EXERCISE PROMPT: Please count the lines in the rows below that contain the string "point" and reply with only that number.

********

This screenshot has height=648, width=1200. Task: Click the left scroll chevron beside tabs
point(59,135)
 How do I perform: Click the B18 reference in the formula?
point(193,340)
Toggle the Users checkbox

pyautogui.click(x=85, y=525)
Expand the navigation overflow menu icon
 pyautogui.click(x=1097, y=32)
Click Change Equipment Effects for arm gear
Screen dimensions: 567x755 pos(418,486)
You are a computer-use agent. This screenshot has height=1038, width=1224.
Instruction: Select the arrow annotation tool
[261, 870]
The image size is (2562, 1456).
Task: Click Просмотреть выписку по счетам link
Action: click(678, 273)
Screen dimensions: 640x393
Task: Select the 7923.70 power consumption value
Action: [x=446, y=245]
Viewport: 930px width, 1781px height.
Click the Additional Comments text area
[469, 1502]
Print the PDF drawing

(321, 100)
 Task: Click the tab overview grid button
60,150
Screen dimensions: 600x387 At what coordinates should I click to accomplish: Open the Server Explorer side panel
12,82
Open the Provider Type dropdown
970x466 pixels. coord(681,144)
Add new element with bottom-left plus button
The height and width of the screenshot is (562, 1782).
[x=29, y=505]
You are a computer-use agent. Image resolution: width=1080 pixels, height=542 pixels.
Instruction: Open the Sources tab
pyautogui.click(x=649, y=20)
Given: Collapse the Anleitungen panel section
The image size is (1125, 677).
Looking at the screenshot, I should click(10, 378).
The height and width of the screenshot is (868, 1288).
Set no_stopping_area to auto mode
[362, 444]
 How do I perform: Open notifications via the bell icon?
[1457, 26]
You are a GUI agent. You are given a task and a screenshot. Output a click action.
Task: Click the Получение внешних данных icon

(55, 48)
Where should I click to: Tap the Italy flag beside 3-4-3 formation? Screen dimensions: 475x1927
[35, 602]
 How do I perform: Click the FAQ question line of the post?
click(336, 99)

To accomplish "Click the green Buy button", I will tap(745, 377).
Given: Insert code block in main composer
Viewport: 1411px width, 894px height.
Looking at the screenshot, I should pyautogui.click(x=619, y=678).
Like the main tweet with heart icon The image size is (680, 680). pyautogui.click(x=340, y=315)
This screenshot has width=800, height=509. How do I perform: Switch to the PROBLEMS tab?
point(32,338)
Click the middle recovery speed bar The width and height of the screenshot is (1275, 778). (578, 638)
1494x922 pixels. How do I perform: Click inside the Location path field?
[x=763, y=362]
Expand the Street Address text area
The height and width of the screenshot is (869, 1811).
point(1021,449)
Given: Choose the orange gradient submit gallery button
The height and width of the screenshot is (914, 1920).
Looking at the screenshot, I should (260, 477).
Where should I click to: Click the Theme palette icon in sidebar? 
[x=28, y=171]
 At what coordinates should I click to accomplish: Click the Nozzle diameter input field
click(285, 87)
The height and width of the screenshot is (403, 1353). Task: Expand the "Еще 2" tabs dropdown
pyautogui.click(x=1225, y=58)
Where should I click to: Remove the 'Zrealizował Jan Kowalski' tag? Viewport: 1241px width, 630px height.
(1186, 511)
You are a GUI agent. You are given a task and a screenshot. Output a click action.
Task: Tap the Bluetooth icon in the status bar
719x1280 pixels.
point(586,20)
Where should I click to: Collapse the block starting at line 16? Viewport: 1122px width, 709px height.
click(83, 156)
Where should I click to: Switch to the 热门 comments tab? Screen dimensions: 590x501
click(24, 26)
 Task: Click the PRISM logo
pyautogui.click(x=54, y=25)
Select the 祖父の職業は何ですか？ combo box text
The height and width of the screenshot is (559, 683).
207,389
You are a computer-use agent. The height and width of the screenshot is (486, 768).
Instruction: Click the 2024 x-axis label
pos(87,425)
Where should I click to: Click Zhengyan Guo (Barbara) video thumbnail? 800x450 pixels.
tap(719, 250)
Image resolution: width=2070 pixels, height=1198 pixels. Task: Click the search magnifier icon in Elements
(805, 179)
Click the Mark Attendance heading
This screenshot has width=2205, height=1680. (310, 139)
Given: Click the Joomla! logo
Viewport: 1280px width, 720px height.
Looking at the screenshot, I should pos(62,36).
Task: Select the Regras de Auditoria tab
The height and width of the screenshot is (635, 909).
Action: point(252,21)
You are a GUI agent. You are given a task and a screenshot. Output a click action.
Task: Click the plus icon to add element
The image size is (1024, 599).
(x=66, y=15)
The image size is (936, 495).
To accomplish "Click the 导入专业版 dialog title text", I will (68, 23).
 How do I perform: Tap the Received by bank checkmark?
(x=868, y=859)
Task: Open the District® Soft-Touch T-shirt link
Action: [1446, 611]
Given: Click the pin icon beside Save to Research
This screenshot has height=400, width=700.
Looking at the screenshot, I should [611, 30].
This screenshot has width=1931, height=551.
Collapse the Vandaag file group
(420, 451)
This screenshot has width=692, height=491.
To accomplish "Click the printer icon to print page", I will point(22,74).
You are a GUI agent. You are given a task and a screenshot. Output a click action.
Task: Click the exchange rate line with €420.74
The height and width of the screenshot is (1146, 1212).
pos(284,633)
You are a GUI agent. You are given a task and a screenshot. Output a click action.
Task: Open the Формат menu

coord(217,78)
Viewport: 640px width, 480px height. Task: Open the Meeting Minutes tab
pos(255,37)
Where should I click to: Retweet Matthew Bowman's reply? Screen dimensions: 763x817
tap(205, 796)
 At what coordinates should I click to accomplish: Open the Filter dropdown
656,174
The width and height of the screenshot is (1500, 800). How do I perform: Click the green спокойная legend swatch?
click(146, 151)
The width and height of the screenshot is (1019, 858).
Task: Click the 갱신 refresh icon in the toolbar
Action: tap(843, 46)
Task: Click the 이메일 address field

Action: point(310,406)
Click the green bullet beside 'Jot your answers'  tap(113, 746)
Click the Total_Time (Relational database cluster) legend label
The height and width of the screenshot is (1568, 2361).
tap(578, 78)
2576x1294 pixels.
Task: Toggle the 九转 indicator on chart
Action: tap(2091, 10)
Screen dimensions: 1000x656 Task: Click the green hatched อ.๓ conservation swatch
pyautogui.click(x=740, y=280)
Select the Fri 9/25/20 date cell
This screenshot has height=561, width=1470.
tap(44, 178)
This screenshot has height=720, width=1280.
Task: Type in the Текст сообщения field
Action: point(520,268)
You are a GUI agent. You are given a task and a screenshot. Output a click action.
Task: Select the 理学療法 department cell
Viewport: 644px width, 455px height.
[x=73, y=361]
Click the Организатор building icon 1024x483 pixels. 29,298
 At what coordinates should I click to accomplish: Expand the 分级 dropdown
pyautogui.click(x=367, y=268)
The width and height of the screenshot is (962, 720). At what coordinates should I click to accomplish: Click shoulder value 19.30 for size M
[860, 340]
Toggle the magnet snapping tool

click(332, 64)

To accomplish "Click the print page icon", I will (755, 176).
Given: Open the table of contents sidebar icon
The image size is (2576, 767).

********

RESULT: 9